Because the truth is, though my mother’s fast decline over the past few months and her death four weeks ago rocked my world, I’ve also had to describe her passing as magnificent. Strangely, like witnessing a woman give birth and who knew what she was doing. The awe that I feel now offsets the mountain of pain that comes with losing her. Even the phrase “losing her” feels bizarre to me. Foreign terrain, indeed.

New Phase, New Questions, New Explorations

Death brings up so much. So much about life. About who we are. What we believe. About what really matters to us. What do I believe—and care about—now? And how does my mother’s death effect, well, everything?

Yes, as a lifelong explorer of the human journey, her death ushers in a new phase for me. I’ve never been here before. There’s life before her passing, and life after her passing. And yes, I have a new exploration now. It began last fall with her complicated surgery and my intense fear of losing her to some terrible complications–with the profound loss of control my family in central Florida experienced when Hurricane Michael hit a few days after she finally came home from the hospital to recuperate. And with little professional help available to her from the decimated medical community for weeks, while the aggressive cancer her surgeons thought they’d contained spread instead.

Dying and Death as Part of Life

So, behind the scenes of all my work and everything I couldn’t control, I began studying end-of-life issues in ways I haven’t been ready for before. And as I’ve said to a few friends lately–these studies don’t feel temporary. I’m experiencing them as a natural next expression of my passion for the human journey and my life goal of contributing to others. So that’s something I have right now. In this moment, at the beginning of this period of grieving, I’m grateful for my intention to contribute to life in ever deepening ways. My intention aids me these days. It brings me moments of peace. Gets me up in the morning.

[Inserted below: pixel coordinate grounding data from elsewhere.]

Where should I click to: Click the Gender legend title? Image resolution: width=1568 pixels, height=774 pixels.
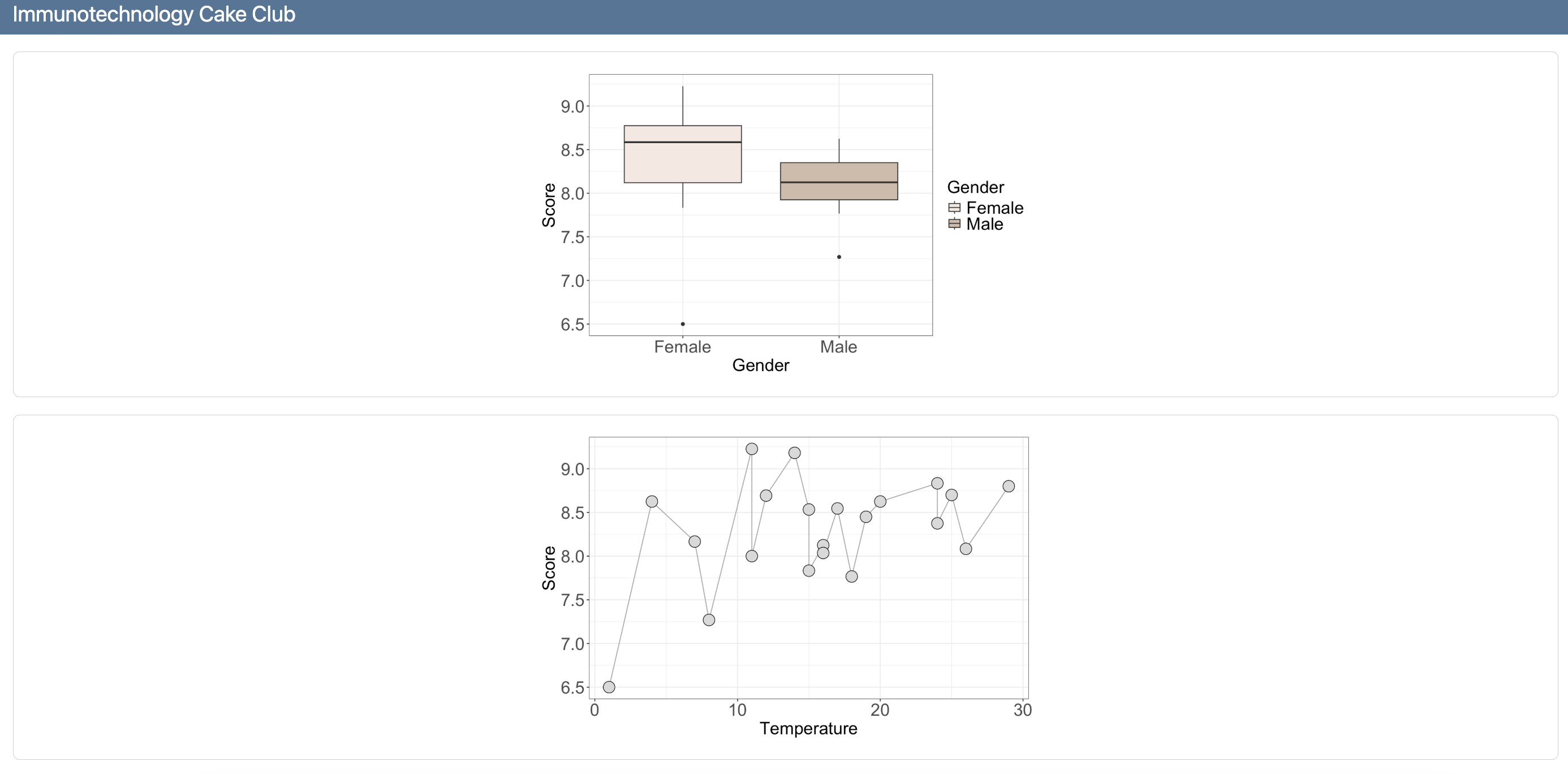pos(975,187)
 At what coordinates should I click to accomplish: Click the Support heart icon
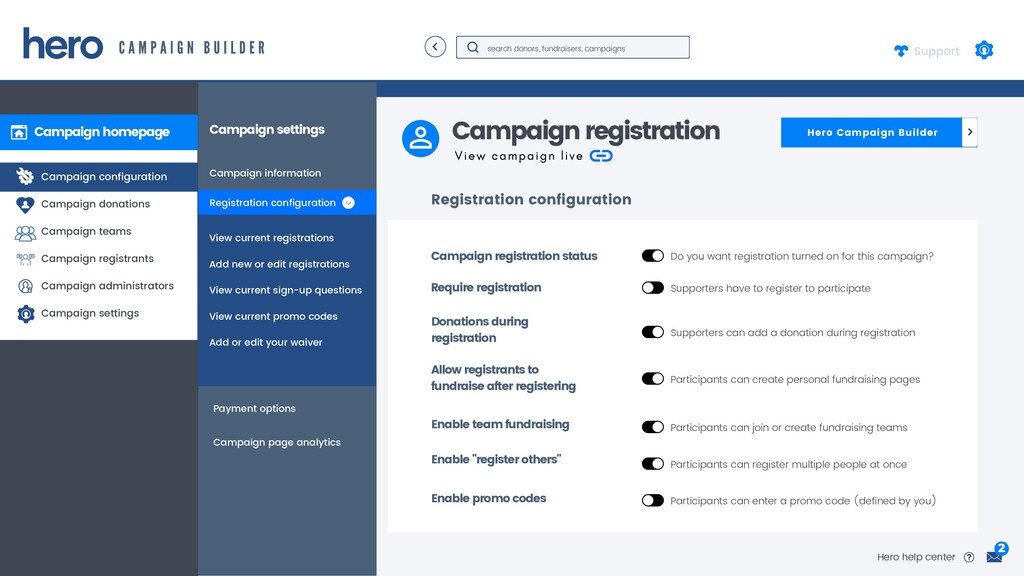click(x=901, y=51)
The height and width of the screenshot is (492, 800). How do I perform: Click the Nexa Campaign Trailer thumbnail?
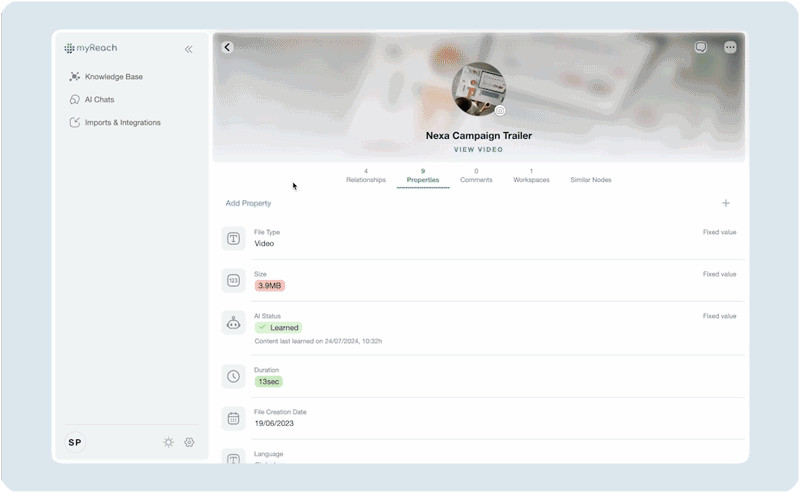[478, 89]
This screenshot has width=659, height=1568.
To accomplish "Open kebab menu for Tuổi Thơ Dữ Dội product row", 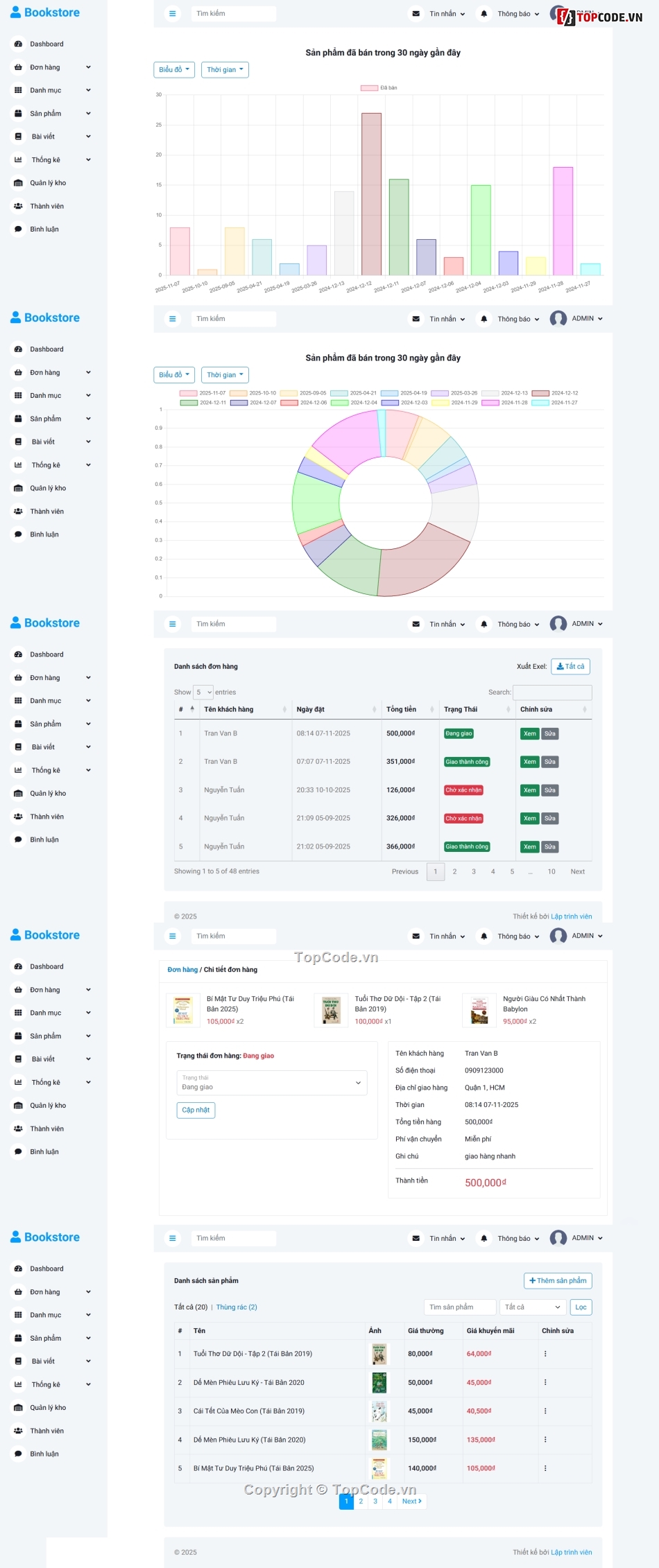I will click(x=545, y=1353).
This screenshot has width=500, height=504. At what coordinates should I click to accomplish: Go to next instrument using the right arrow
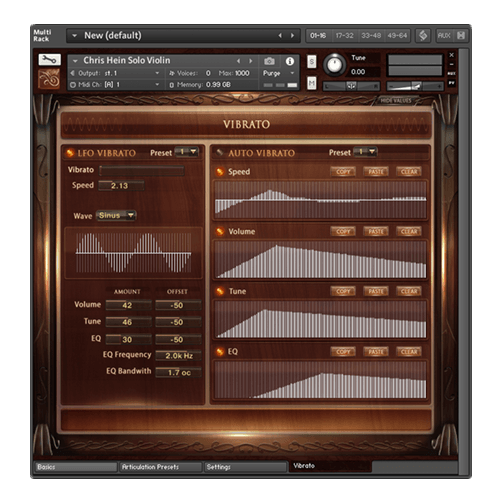pyautogui.click(x=251, y=61)
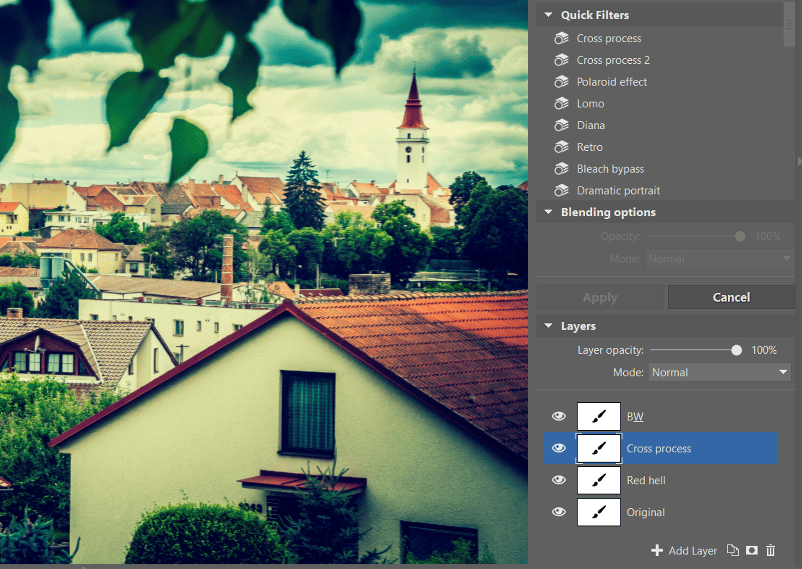
Task: Click the Lomo filter icon
Action: [x=560, y=104]
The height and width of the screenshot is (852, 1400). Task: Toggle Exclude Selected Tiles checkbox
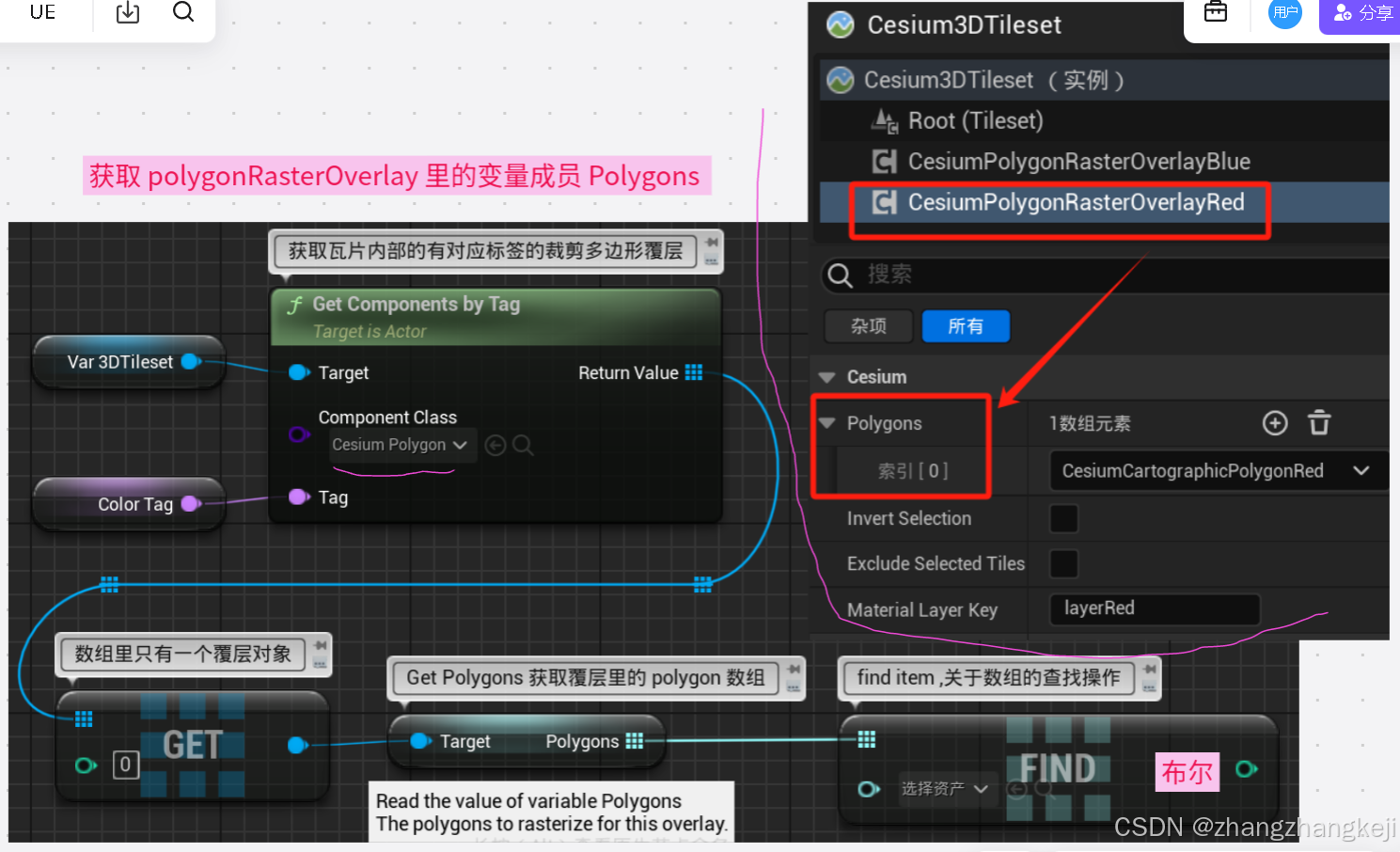pyautogui.click(x=1063, y=563)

Natural Culmination: Strong Words for a Strong Woman

As I was wheeling my mother out of a surgical follow-up almost exactly a month before her death–one that, in all the confusion after Hurricane Michael, I’d flown across the country for, thinking it was finally a first meeting with an oncologist–and after we’d gotten the bad news that the cancer was now pervasive, she said, “I’ve never really thought about death.” I replied, mid-stride, “I know. You’ve always been a rather pragmatic person.”

Part of my amazement now is how she got in her own private heart whatever there was for her to get in the four weeks that followed. Such that she was done with the situation.

So the unknown territory I’m in now includes a new layer of respect for the seemingly vulnerable, wrecked woman my once vital, self-possessed mother had become. In fact, she showed her husband and children in her final hours that at her core she wasn’t wrecked at all. She got about the business of making her passage to whatever comes next, and without waiting for a muted deathbed birthday celebration. She did it the day before her birthday. On a soul level, she did it her way.

And Magnificent Mystery at the Heart of Everything?

Mystery for my mother in some afterlife dimension? For me as loving, grieving daughter? As facilitator for folks intent on living their dreams? Yes. Yes. And yes. I feel freed by her peaceful passing after years of her progressive physical difficulties and all my anxieties for her. I feel free to invite her into my life and the lives of her grandchildren and great-grandchildren in all kinds of new ways in the present and future. Free to learn everything here of value to me and all of us.

On that note, I’ve begun a journal of related, already delicious synchronicities, including an amazing exchange I had yesterday—while writing this paragraph—with a soulful child. And I’m making unusual new choices every day now. About decor. Fashion. And my mother’s other passions like hair, makeup, and skin and nail care. Inviting her ever deeper into my life. Exploring this unknown territory with her.

And I already feel, just weeks after her death, the truth that my relationship with her will continue to unfold. I feel that mystery. It’s beautiful to me in a way I’m profoundly grateful for at this point in my own life journey. So today, right now, I know this: the mystery that I take time to attend to, accompanying beauty, and my gratitude for my still fascinating mother are lighting and lightening my way as I get back to walking my path this season.